======== EXERCISE DATA ========

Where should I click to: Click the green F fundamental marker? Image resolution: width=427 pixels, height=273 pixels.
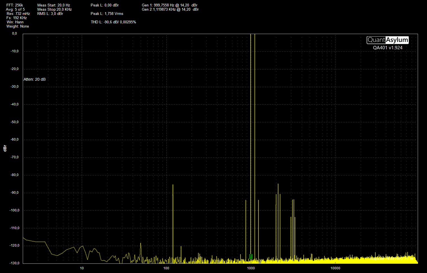[251, 256]
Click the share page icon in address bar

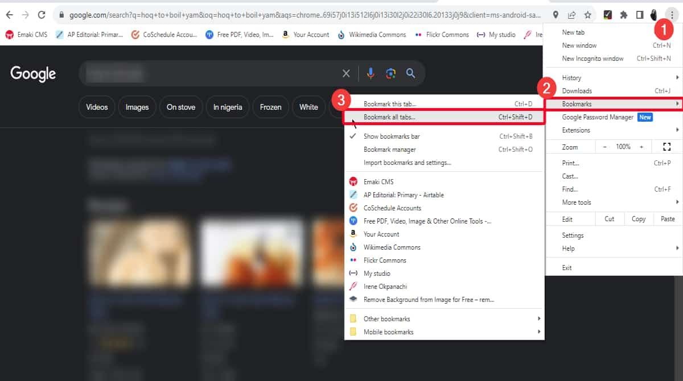(571, 15)

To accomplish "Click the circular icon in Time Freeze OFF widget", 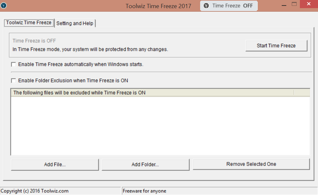I will pyautogui.click(x=206, y=6).
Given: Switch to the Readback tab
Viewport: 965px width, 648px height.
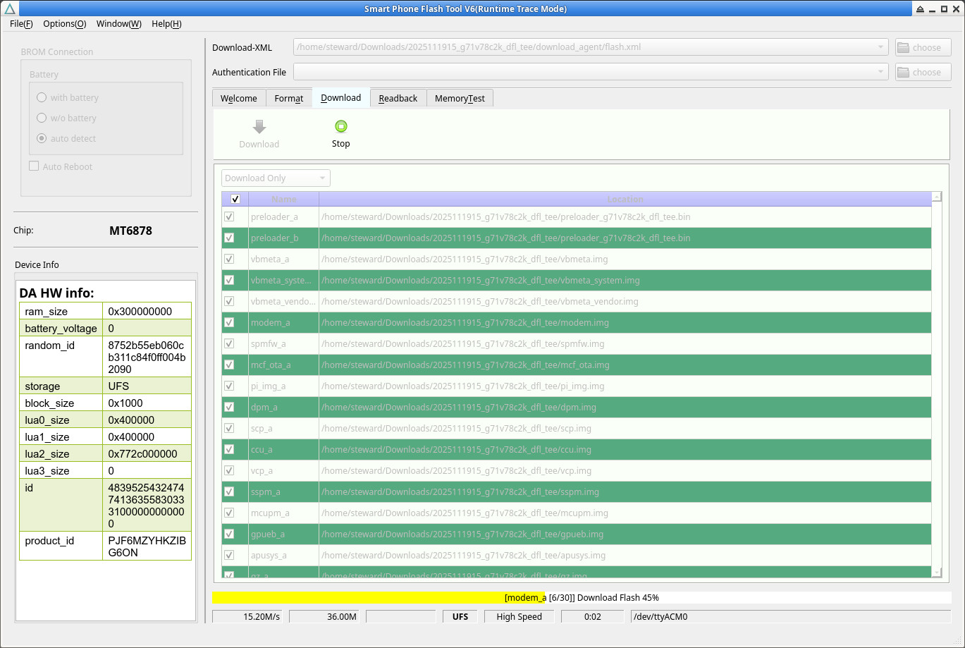Looking at the screenshot, I should point(398,98).
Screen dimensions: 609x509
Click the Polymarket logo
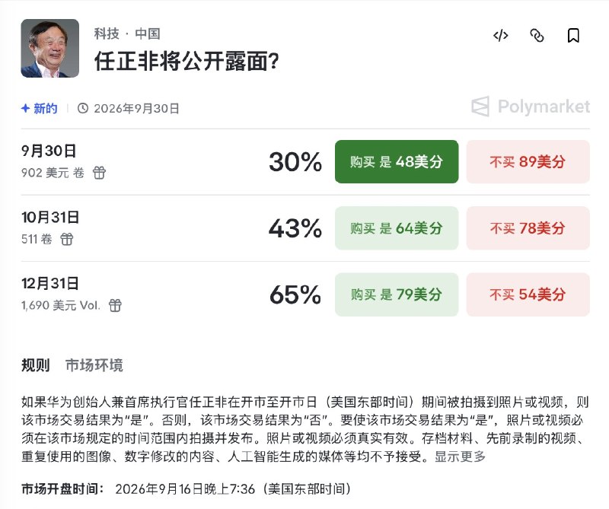point(531,107)
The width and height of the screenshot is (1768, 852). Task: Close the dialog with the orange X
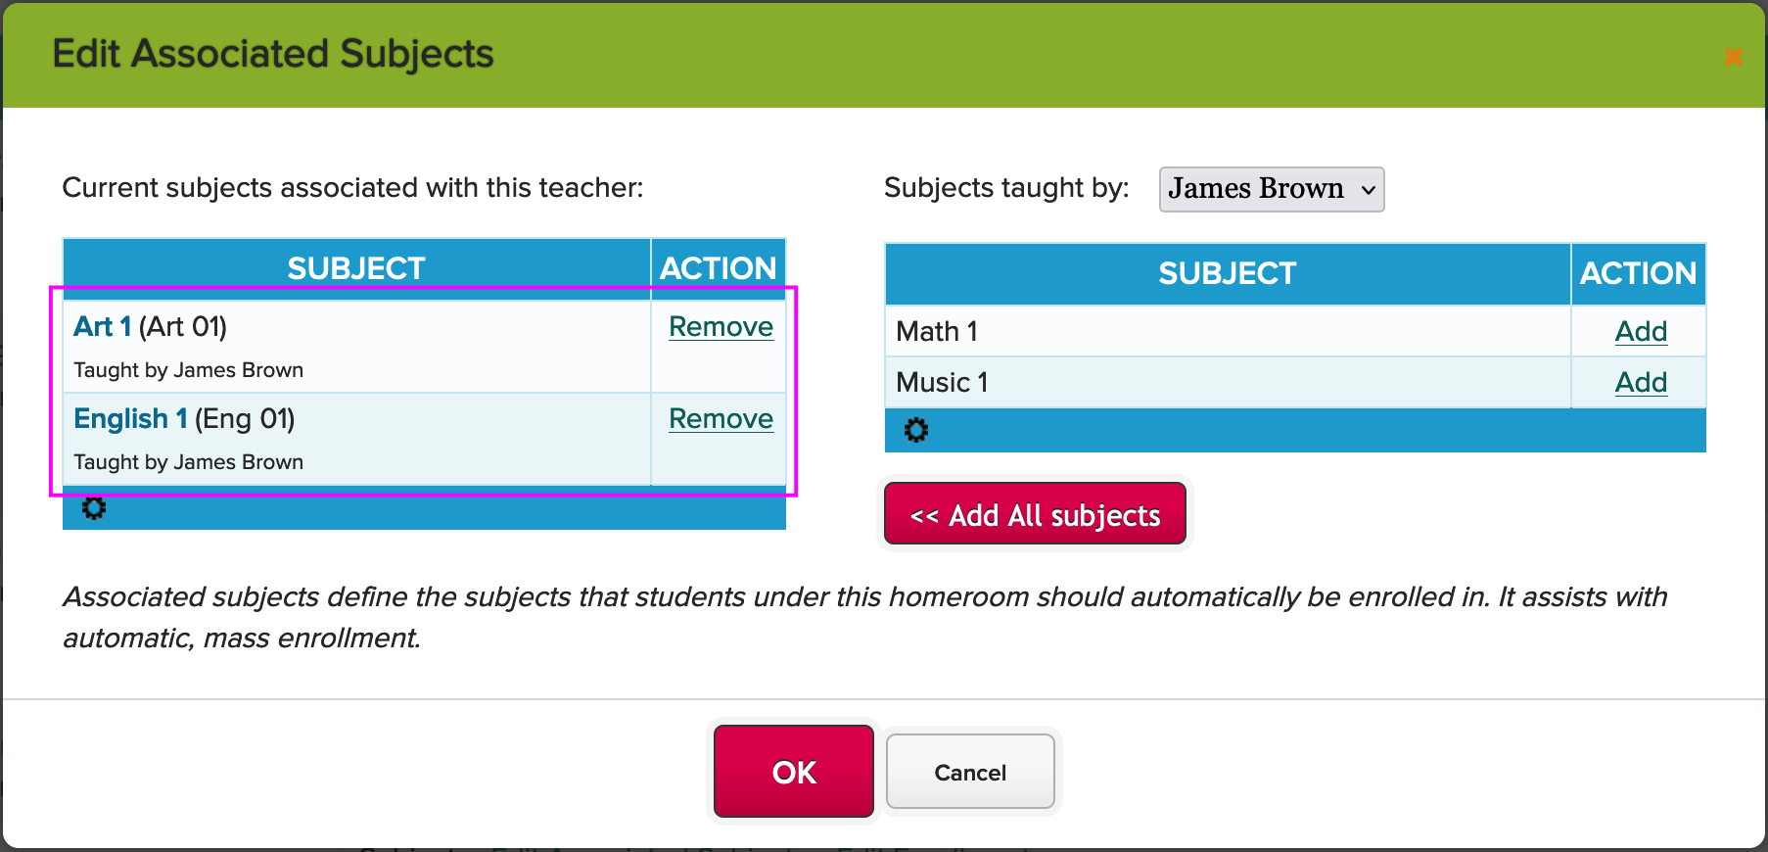1733,57
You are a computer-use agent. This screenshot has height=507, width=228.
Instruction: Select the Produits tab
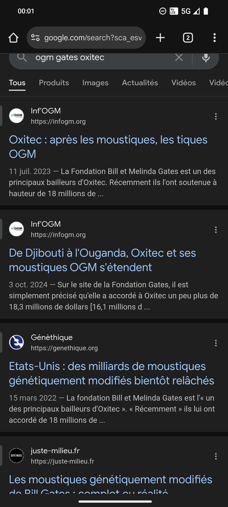54,83
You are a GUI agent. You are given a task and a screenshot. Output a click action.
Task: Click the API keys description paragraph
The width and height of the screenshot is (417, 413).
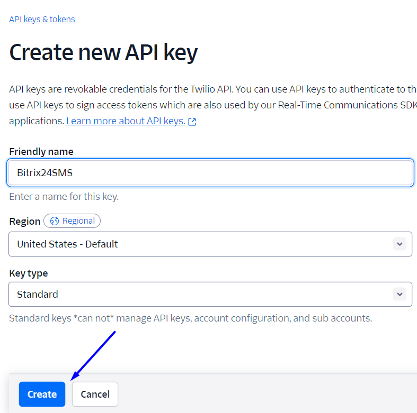tap(212, 105)
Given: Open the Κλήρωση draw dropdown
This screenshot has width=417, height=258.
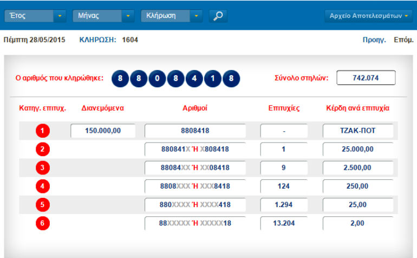Looking at the screenshot, I should [172, 16].
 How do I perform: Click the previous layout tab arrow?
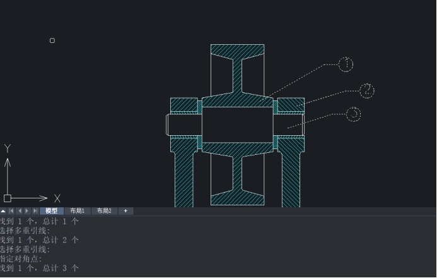[20, 211]
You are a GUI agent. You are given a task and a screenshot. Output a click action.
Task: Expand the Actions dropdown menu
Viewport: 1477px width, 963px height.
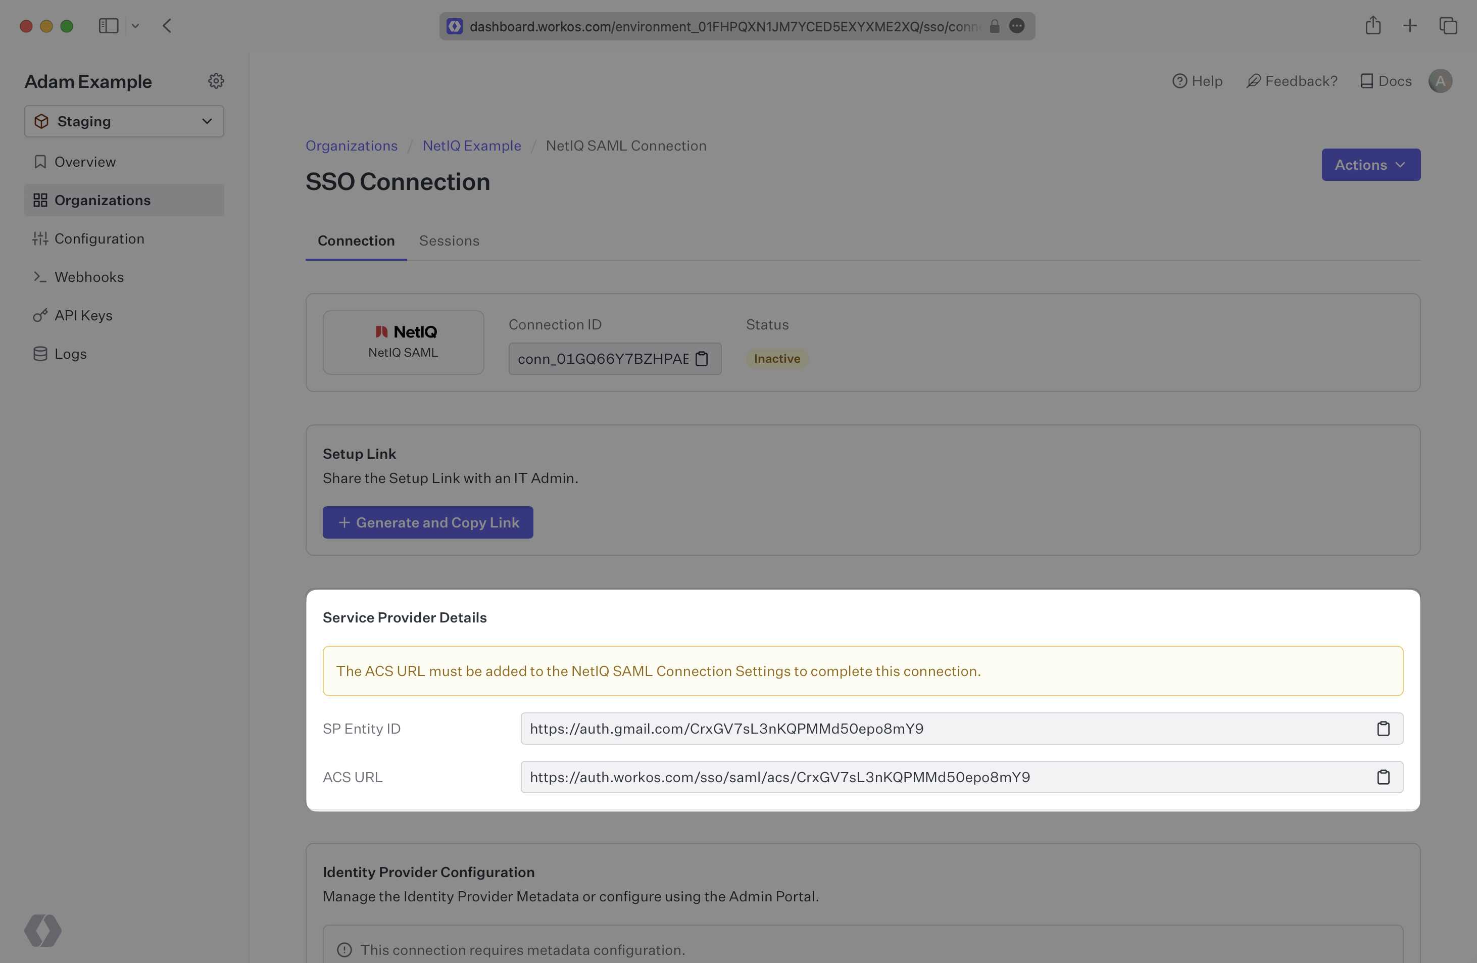tap(1372, 165)
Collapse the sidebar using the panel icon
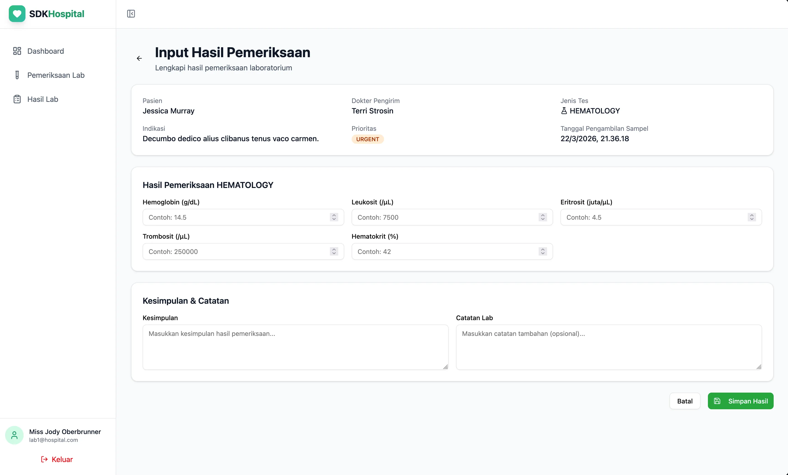788x475 pixels. (131, 14)
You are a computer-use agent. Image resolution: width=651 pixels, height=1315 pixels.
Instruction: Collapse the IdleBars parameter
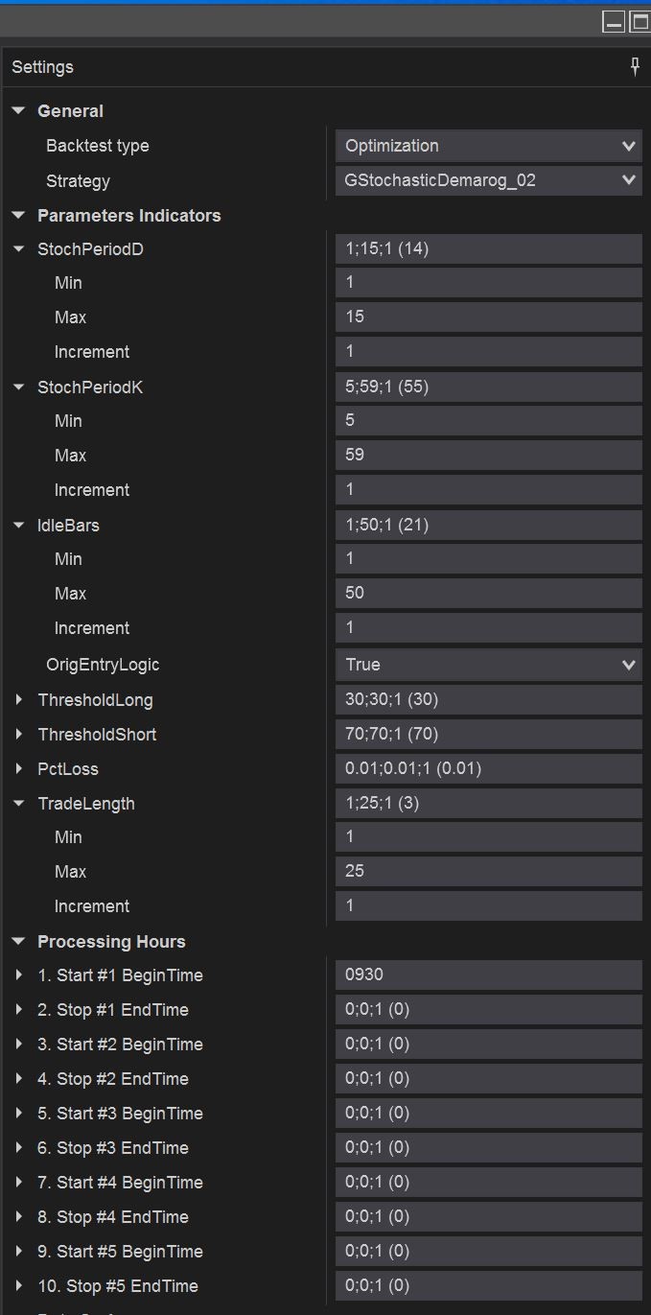(x=18, y=526)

========

* TASK DETAILS:
From the entries above, extract each line that contains the word "This" and copy every such line in full.

* SOLUTION:
You are a computer-use agent. This screenshot has height=507, width=228.
This screenshot has width=417, height=258.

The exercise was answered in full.